=== Action item ===
Present the lines below again, exactly as they stand.

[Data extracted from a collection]
┌──

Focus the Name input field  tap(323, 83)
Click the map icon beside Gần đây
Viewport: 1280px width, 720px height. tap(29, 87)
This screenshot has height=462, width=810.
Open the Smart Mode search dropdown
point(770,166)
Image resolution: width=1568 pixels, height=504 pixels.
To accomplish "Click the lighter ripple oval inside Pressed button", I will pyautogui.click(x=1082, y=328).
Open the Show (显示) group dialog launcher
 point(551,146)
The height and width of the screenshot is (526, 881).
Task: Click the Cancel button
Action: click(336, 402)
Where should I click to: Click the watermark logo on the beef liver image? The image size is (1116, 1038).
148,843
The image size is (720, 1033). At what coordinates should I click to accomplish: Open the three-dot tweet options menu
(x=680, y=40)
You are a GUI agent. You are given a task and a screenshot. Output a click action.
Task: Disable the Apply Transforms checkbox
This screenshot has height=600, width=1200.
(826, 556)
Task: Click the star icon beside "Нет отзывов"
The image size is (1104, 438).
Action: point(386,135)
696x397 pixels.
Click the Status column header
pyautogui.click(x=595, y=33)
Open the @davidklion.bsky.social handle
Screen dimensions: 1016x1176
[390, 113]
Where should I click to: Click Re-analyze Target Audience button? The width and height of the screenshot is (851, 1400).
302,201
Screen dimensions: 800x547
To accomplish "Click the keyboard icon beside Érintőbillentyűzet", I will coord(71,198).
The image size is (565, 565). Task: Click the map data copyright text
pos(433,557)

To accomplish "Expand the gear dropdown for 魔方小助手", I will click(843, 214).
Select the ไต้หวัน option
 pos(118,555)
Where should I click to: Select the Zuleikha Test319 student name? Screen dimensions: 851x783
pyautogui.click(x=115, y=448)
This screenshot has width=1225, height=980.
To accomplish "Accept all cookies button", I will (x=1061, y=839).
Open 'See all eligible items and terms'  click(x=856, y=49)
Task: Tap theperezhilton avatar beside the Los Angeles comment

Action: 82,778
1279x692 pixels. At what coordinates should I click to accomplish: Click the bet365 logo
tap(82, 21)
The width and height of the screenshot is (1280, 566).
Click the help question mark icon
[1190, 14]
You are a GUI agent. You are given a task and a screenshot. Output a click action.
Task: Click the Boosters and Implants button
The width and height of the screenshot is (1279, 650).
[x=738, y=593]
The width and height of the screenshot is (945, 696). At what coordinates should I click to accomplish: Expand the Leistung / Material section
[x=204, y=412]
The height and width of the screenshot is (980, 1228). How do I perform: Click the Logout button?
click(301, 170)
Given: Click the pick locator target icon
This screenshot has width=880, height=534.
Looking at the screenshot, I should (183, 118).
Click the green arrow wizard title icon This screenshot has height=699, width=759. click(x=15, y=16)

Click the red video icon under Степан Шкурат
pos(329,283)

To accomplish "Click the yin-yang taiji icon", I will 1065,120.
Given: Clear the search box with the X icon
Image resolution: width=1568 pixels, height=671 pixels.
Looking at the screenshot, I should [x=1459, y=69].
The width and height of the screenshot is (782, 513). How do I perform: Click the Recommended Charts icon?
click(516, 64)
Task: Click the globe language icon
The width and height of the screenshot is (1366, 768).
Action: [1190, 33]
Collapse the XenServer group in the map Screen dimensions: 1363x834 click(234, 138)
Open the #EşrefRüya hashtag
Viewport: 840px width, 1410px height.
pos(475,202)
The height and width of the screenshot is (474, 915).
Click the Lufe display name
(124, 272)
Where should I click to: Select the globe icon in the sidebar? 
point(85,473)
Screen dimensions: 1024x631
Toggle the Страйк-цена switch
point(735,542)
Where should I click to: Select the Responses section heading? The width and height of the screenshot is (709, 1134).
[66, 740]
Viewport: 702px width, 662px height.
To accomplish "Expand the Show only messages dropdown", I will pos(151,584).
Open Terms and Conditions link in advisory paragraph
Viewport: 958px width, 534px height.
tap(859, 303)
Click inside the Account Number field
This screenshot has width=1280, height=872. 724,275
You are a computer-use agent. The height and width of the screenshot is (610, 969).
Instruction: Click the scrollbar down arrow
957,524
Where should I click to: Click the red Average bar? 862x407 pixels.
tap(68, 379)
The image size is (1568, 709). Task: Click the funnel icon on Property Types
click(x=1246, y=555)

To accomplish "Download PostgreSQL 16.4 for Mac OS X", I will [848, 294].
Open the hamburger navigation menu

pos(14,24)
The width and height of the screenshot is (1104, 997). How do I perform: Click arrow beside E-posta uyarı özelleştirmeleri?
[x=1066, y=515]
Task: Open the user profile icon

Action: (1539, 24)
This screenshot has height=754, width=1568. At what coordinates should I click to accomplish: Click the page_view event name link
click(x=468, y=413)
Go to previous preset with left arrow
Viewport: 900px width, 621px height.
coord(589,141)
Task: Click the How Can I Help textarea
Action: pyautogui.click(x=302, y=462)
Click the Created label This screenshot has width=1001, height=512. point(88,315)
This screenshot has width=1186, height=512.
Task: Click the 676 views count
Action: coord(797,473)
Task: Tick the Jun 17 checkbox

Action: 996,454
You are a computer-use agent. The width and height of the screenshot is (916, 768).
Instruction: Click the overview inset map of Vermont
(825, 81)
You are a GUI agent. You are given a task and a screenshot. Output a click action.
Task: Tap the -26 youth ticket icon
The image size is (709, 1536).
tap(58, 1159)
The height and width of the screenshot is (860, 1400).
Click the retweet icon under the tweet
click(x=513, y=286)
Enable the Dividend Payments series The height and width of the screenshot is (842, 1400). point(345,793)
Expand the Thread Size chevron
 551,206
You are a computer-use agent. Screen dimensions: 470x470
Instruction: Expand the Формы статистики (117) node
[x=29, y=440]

└──

=== Answer to the problem ===
Focus the Name input field  tap(323, 83)
Click the map icon beside Gần đây
Viewport: 1280px width, 720px height. tap(29, 87)
This screenshot has height=462, width=810.
Open the Smart Mode search dropdown
point(770,166)
Image resolution: width=1568 pixels, height=504 pixels.
To accomplish "Click the lighter ripple oval inside Pressed button", I will pyautogui.click(x=1082, y=328).
Open the Show (显示) group dialog launcher
 point(551,146)
The height and width of the screenshot is (526, 881).
Task: Click the Cancel button
Action: click(336, 402)
Where should I click to: Click the watermark logo on the beef liver image? The image size is (1116, 1038).
148,843
The image size is (720, 1033). At what coordinates should I click to accomplish: Open the three-dot tweet options menu
(x=680, y=40)
You are a GUI agent. You are given a task and a screenshot. Output a click action.
Task: Disable the Apply Transforms checkbox
This screenshot has height=600, width=1200.
(826, 556)
Task: Click the star icon beside "Нет отзывов"
The image size is (1104, 438).
Action: point(386,135)
696x397 pixels.
Click the Status column header
pyautogui.click(x=595, y=33)
Open the @davidklion.bsky.social handle
Screen dimensions: 1016x1176
[390, 113]
Where should I click to: Click Re-analyze Target Audience button? The width and height of the screenshot is (851, 1400).
302,201
Screen dimensions: 800x547
To accomplish "Click the keyboard icon beside Érintőbillentyűzet", I will coord(71,198).
The image size is (565, 565). Task: Click the map data copyright text
pos(433,557)

To accomplish "Expand the gear dropdown for 魔方小助手", I will click(843, 214).
Select the ไต้หวัน option
 pos(118,555)
Where should I click to: Select the Zuleikha Test319 student name? Screen dimensions: 851x783
pyautogui.click(x=115, y=448)
This screenshot has width=1225, height=980.
To accomplish "Accept all cookies button", I will (x=1061, y=839).
Open 'See all eligible items and terms'  click(x=856, y=49)
Task: Tap theperezhilton avatar beside the Los Angeles comment

Action: 82,778
1279x692 pixels. At what coordinates should I click to accomplish: Click the bet365 logo
tap(82, 21)
The width and height of the screenshot is (1280, 566).
Click the help question mark icon
[1190, 14]
You are a GUI agent. You are given a task and a screenshot. Output a click action.
Task: Click the Boosters and Implants button
The width and height of the screenshot is (1279, 650).
[x=738, y=593]
The width and height of the screenshot is (945, 696). At what coordinates should I click to accomplish: Expand the Leistung / Material section
[x=204, y=412]
The height and width of the screenshot is (980, 1228). How do I perform: Click the Logout button?
click(301, 170)
Given: Click the pick locator target icon
This screenshot has width=880, height=534.
Looking at the screenshot, I should (183, 118).
Click the green arrow wizard title icon This screenshot has height=699, width=759. click(x=15, y=16)

Click the red video icon under Степан Шкурат
pos(329,283)

To accomplish "Click the yin-yang taiji icon", I will 1065,120.
Given: Clear the search box with the X icon
Image resolution: width=1568 pixels, height=671 pixels.
Looking at the screenshot, I should [x=1459, y=69].
The width and height of the screenshot is (782, 513). How do I perform: Click the Recommended Charts icon?
click(516, 64)
Task: Click the globe language icon
The width and height of the screenshot is (1366, 768).
Action: [1190, 33]
Collapse the XenServer group in the map Screen dimensions: 1363x834 click(234, 138)
Open the #EşrefRüya hashtag
Viewport: 840px width, 1410px height.
pos(475,202)
The height and width of the screenshot is (474, 915).
Click the Lufe display name
(124, 272)
Where should I click to: Select the globe icon in the sidebar? 
point(85,473)
Screen dimensions: 1024x631
Toggle the Страйк-цена switch
point(735,542)
Where should I click to: Select the Responses section heading? The width and height of the screenshot is (709, 1134).
[66, 740]
Viewport: 702px width, 662px height.
To accomplish "Expand the Show only messages dropdown", I will pos(151,584).
Open Terms and Conditions link in advisory paragraph
Viewport: 958px width, 534px height.
tap(859, 303)
Click inside the Account Number field
This screenshot has width=1280, height=872. 724,275
You are a computer-use agent. The height and width of the screenshot is (610, 969).
Instruction: Click the scrollbar down arrow
957,524
Where should I click to: Click the red Average bar? 862x407 pixels.
tap(68, 379)
The image size is (1568, 709). Task: Click the funnel icon on Property Types
click(x=1246, y=555)

To accomplish "Download PostgreSQL 16.4 for Mac OS X", I will [848, 294].
Open the hamburger navigation menu

pos(14,24)
The width and height of the screenshot is (1104, 997). How do I perform: Click arrow beside E-posta uyarı özelleştirmeleri?
[x=1066, y=515]
Task: Open the user profile icon

Action: (1539, 24)
This screenshot has height=754, width=1568. At what coordinates should I click to accomplish: Click the page_view event name link
click(x=468, y=413)
Go to previous preset with left arrow
Viewport: 900px width, 621px height.
coord(589,141)
Task: Click the How Can I Help textarea
Action: pyautogui.click(x=302, y=462)
Click the Created label This screenshot has width=1001, height=512. point(88,315)
This screenshot has width=1186, height=512.
Task: Click the 676 views count
Action: coord(797,473)
Task: Tick the Jun 17 checkbox

Action: 996,454
You are a computer-use agent. The width and height of the screenshot is (916, 768).
Instruction: Click the overview inset map of Vermont
(825, 81)
You are a GUI agent. You are given a task and a screenshot. Output a click action.
Task: Tap the -26 youth ticket icon
The image size is (709, 1536).
tap(58, 1159)
The height and width of the screenshot is (860, 1400).
Click the retweet icon under the tweet
click(x=513, y=286)
Enable the Dividend Payments series The height and width of the screenshot is (842, 1400). point(345,793)
Expand the Thread Size chevron
 551,206
You are a computer-use agent. Screen dimensions: 470x470
Instruction: Expand the Формы статистики (117) node
[x=29, y=440]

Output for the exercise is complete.